クリニック開業で役に立つ医薬品卸業者さんの選び方
担当者を見る
医薬品卸業者さんといえば、昔は規模の違う会社が多くありました。
しかし近年は、合併や統合などが繰り返され、現在首都圏では大手三社(スズケン・アルフレッサ・メディセオなど)に集約されつつ有ります。
そのため、一つの会社の中に様々な会社の出身者がいる状態となっています。
つまり、優秀な人からいわゆる使えない人まで、玉石混交という事です。
会社名だけでは担当になる人がどのような人なのか、なかなかわからないものです。
開院前に準備をする医薬品や医療消耗品などについては、開院直前にタイミングよく取り揃える必要があります。
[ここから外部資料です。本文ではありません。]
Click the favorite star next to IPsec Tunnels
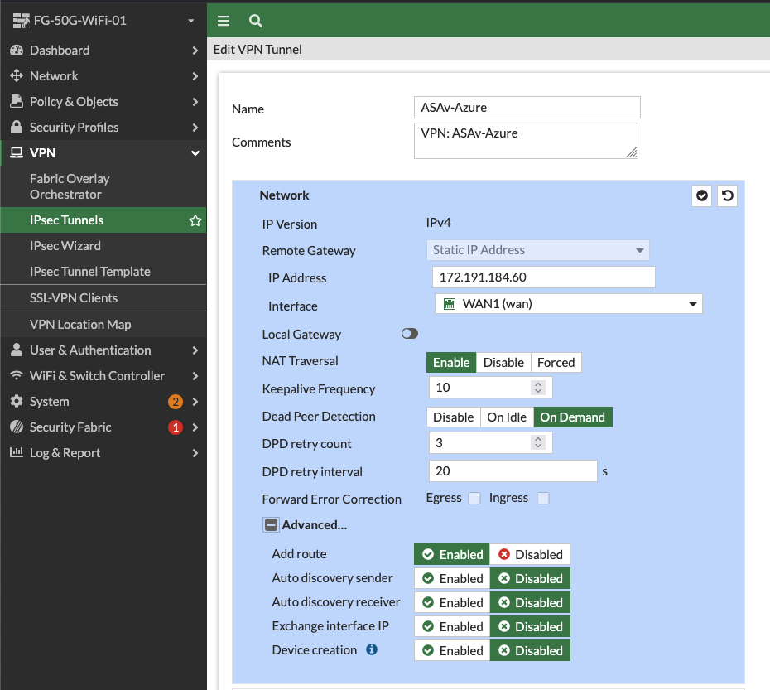 click(195, 220)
それが、ダメな人が担当になってしまうと、準備がうまく進まなくなってしまいます。
そうなると開業が遅れたり、必要な物品が揃わないことで診療が出来なくなってしまうことも起こり得ます。
誰もそのようなことにはなりたくないでしょう。
しかし、誰が優秀で誰がダメな担当者なのか、顔や名刺交換だけではわかりません。
たいていの担当者は会った時に『先生の為に一生懸命お手伝いします。』と言いますが実際の対応はさまざまです。
では、どの様な基準で担当者を判断したら良いのでしょうか。
上手な担当者の見分け方
その様な時に、私たちがどの様に判断しているのか、ご紹介いたします。
それは仕事を依頼してみる事です。
シンプルな方法ですが、その人がどのような仕事をするのかが良くわかります。
まずは内装工事を始めた頃に、前述の各社の担当者に現場まで来てもらい、院長先生と名刺交換をしてもらいます。
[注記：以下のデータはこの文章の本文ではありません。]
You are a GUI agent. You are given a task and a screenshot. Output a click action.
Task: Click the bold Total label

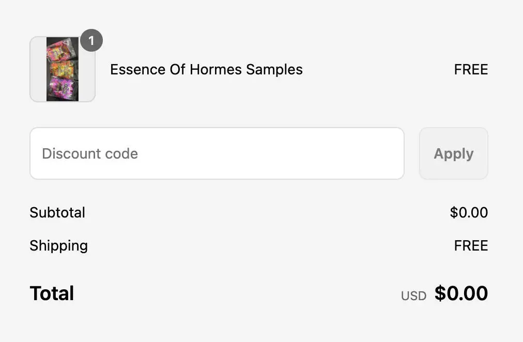pyautogui.click(x=52, y=293)
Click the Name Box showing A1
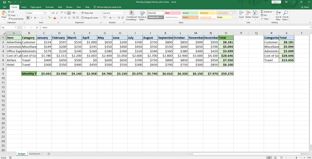The image size is (312, 159). 7,27
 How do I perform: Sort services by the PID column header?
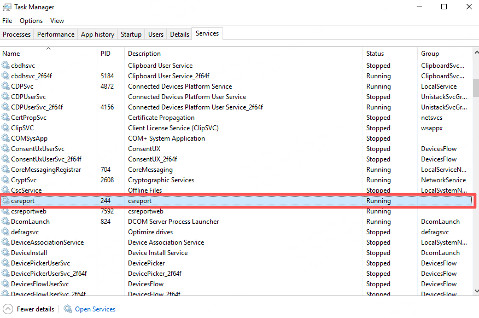(x=106, y=54)
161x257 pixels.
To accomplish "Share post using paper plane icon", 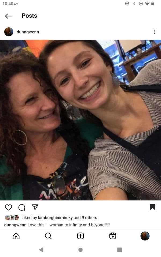I will 35,207.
その際に各社の医療用の備品や消耗品のカタログを持参してもらいます。
会社によってカタログは様々で、医療機器問屋の総合カタログをそのまま使っているところもあれば、自社でオリジナルのカタログを作っている会社もあります。
そして担当者に見積もりの依頼をし、その対応で判断いたします。
依頼する見積もり内容は、院内で使う医薬品と医療用の備品です。
院内で使う医薬品に関しては、各社に共通の見積依頼リストを渡します。
医療用の備品については、使う予定の物品を各社のカタログから同じようなものをそれぞれ10~20品程度をピックアップして見積依頼のリストにします。
大事なのは、各社へ同日・同時刻にメールで見積の依頼をすることです。
そして、見積もりが出てくる速さと価格を判断材料にします。
早い人だと1週間程で出てきますが、遅い人は1ヶ月が経過しても出てこないこともあります。
一般的には、内装工事が始まってからおよそ3ヶ月後位には開院します。
その間に色々と細かい物品を各種取り揃える必要が有ります。
その為には、先生の為にすぐに動いてくれる担当者が必要です。
先生の依頼に対して、スピーディーで正確であることが大事です。
御見積の中で多少金額が高い物があったとしても、後々交渉すれば良いのです。
まずは見積もりの早さと価格で担当者の力量を見ます。
まっ先に御見積を出してきたところと話を進めるのが良いでしょう。
もちろん担当者との相性も大事です。
いくら仕事が早くても、話がうまくかみ合わない人では開業準備は進みません。
その時は2番目に見積を出してきた担当者と、話を進めてもよいでしょう。
気の利いた動きをしてくれる担当者と、付き合っていきたいものです。
開院後の上手なお付き合いの仕方
開院後はある程度定期的に購入するものが決まり、作業もルーティーンになります。
そのため、有益な情報をくれたり何かと便宜を図ってくれるような担当者がよいでしょう。
また、担当者が変わると対応が悪くなることもあります。
その時は迷わず取引先を他社に変えることが必要です。
そうなった時に困らないよう、事前に各社と「取引契約」を交わしておくとよいでしょう。
「取引契約」には形式的ですが連帯保証人が必要になりますので、ご注意ください。
いかがでしょうか。
大事なのは「会社」ではなく「人(担当者)」です。
卸業者さんとは開院後も長く付き合っていくことになります。
よい担当者とよい関係を結べると、お仕事もスムーズに進んでいくでしょう。